Identifying Orb Weaver Spiders
Orb weaver spiders can be identified by several characteristics:
- Eight legs: As arachnids, they possess eight legs
- Bulbous abdomen: They typically have a large, rounded abdomen
- Orb-shaped webs: They usually construct spiral, circular webs
If you suspect an orb weaver infestation and are unable to handle it yourself, consider contacting a professional pest control company for assistance.
Over the years, our website, whatsthatbug.com has received hundreds of letters and some interesting images asking us about these insects. Scroll down to have a look at some of them.
Letter 1 – Orbweaver
December 7, 2009
My sister found this in her house in Topanga Canyon Southern California. I can’t find a picture that matches the back side “shield” though-almost looks like an orb weaver lost in the house?
This is an Orbweaver in the genus Araneus, probably Araneus gemma according to images posted to BugGuide. It is described as: “Female: carapace and abdomen vary in color from gray to brownish purple. The abdomen has anterior paired humps and may have a medial light stripe that varies in length.

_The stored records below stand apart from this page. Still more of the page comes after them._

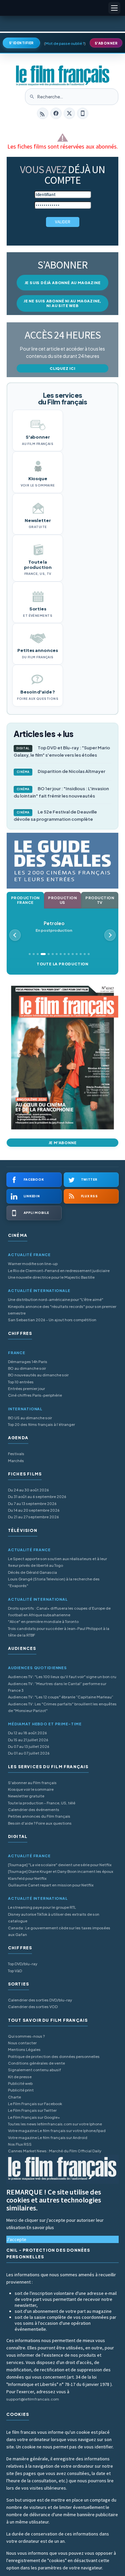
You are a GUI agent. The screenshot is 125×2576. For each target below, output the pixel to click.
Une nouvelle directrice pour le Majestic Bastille (51, 1277)
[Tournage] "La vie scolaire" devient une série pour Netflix (60, 1865)
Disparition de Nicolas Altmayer (61, 771)
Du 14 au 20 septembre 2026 (34, 1510)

Male: similar in color and pattern to the female.“ We often have problems identifying the Orbweavers to the species level. Interestingly, Charles Hogue, in his book Insects of the Los Angeles Basin, describes a species Araneus gemmus and it is called the Jeweled Araneus. We believe A. gemma and A. gemmus are probably the same species, though BugGuide does not recognize Hogue’s taxonomy. This species builds webs in trees and shrubs around homes. Hogue indicates the spiders are active at night and that the webs may be 6 to 8 feet across.
Letter 2 – Orbweaver
This is George
Location: Northeast Ohio
September 15, 2010 7:21 pm
This guy has spent the summer vacationing in the upper left corner of our bedroom window. I dubbed him George and told him as long as he stays outside he can be my friend. I do believe he is an orb weaver, although I’ve been unable to find any orb weaver that looks quite like him.
Signature: Lisa Insana
While we may not be able to identify this member of the genus Araneus to the species level, we can tell you for certain that you might want to consider renaming her Georgina or Georgette.
Letter 3 – Orbweaver
Some kind of argiope?
November 9, 2010 11:25 pm
I looked at several photos online, and did not see anything with this dark abdomen. I did not take this photo, a friend posted it on facebook.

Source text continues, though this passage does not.